**抜粋:**
__________
日本人にとってなくてはならない、醤油や味噌の香り。
クメール料理も日本人の口に合いやすく美味しいものですが、醤油や味噌の香りを嗅ぐだけで郷愁を覚えてしまうのは日本人としての性でしょうか。
全世界的なコロナ禍を迎え、いまだ混乱が収まらない2020年ですが、その一方で、カンボジアではこれまでにないほどの日本食ブームが到来しています。
空前の日本食ブームを迎えたカンボジア
タイやベトナムをはじめとした東南アジア諸国でも絶大な人気を集めている日本食ですが、ついにカンボジアでも本格的な支持を得ていくまでになりました。
この状況には現在のコロナ禍が与えた影響も少なくありません。
かつてのように自由に海外旅行を楽しむことができなくなってしまったカンボジア人富裕層が目をつけたのが、見た目にも楽しく繊細な味わいを楽しむことができる日本食でした。
カンボジア人富裕層が日本食を支持
誰もが経験したことのない新型肺炎の脅威の中、感染対策を徹底し安心できる環境で高品質な食事を提供し続けてきた、カンボジア国内の日本食レストラン。
これまで駐在員や出張客らで賑わっていた高級和食店の前には、カンボジア人富裕層らによる高級車が押し寄せる光景もいまやめずらしくありません(カンボジアでは駐車場が一般的ではないため、路上駐車で店舗前が塞がってしまいます)。
食材のおいしさ、新鮮さを、ぜいたくに楽しむことができる日本食の存在は、いまやカンボジア人富裕層たちにとっての「ステータス」のひとつとなりました。
コロナ禍の中でも新規開業の勢い衰えず
その勢いに続けとばかりに、2020年も日本食レストランの新規オープンが立て続いています。
一品一品の料理のクオリティーはもちろん、店舗の内装やプレゼンテーションにも凝った個性が楽しめるお店ばかりです。
__________
**提供資料:**
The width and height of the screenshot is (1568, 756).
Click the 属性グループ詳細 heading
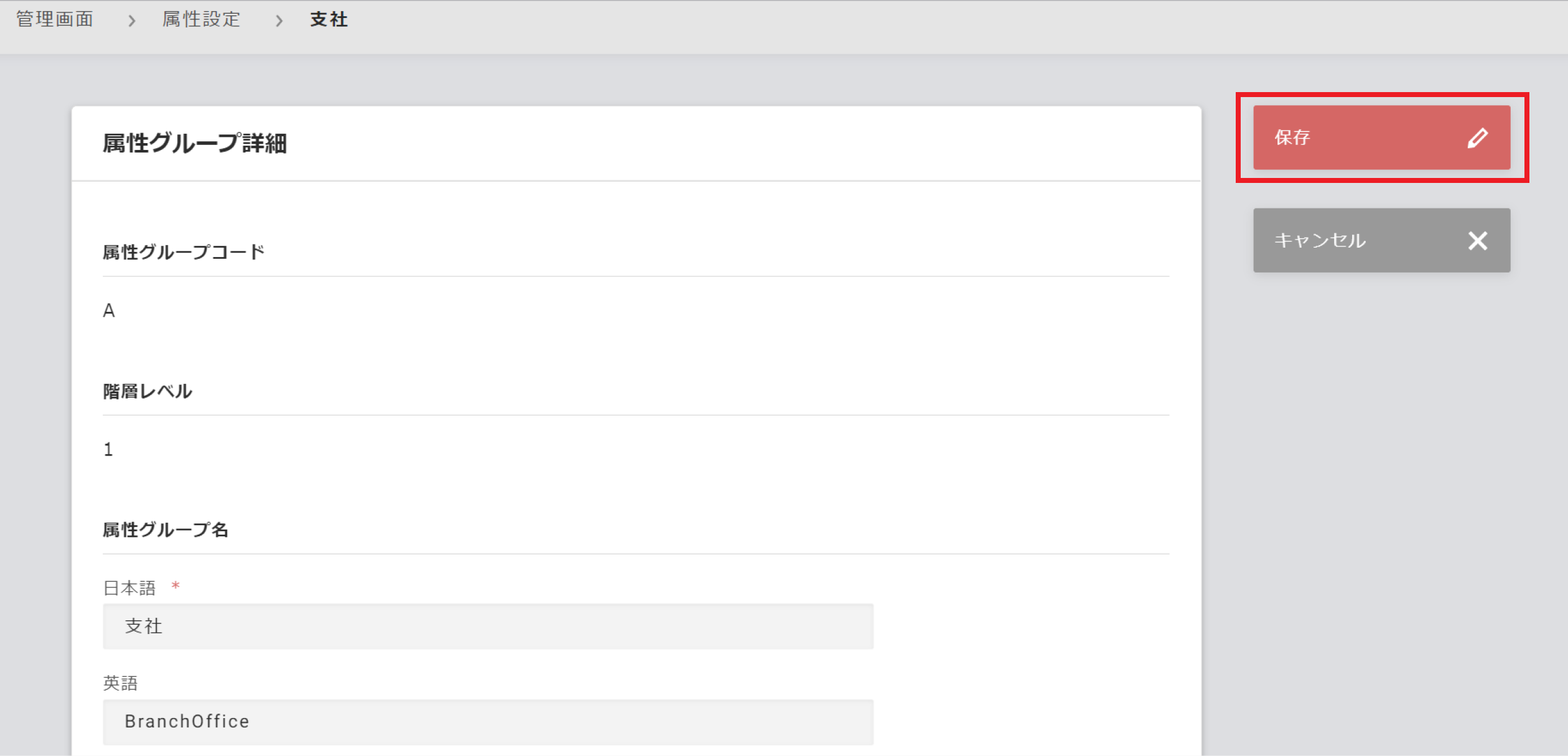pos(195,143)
__________
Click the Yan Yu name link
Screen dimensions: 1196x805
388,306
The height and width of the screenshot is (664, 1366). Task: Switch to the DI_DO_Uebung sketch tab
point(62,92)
__________
**課題:**
カンボジアの日本食ブームについての抜粋を読み、次の問いに答えなさい。
1. カンボジアにこれまでにないほどの日本食ブームが到来しているのは何年か。
2. 自由に海外旅行を楽しめなくなったカンボジア人富裕層が目をつけたものは何か。
3. カンボジアで高級和食店の店舗前が塞がってしまうのはなぜか。

**解答:**
1. 2020年。
2. 見た目にも楽しく繊細な味わいを楽しむことができる日本食。
3. カンボジアでは駐車場が一般的ではなく、路上駐車になるため。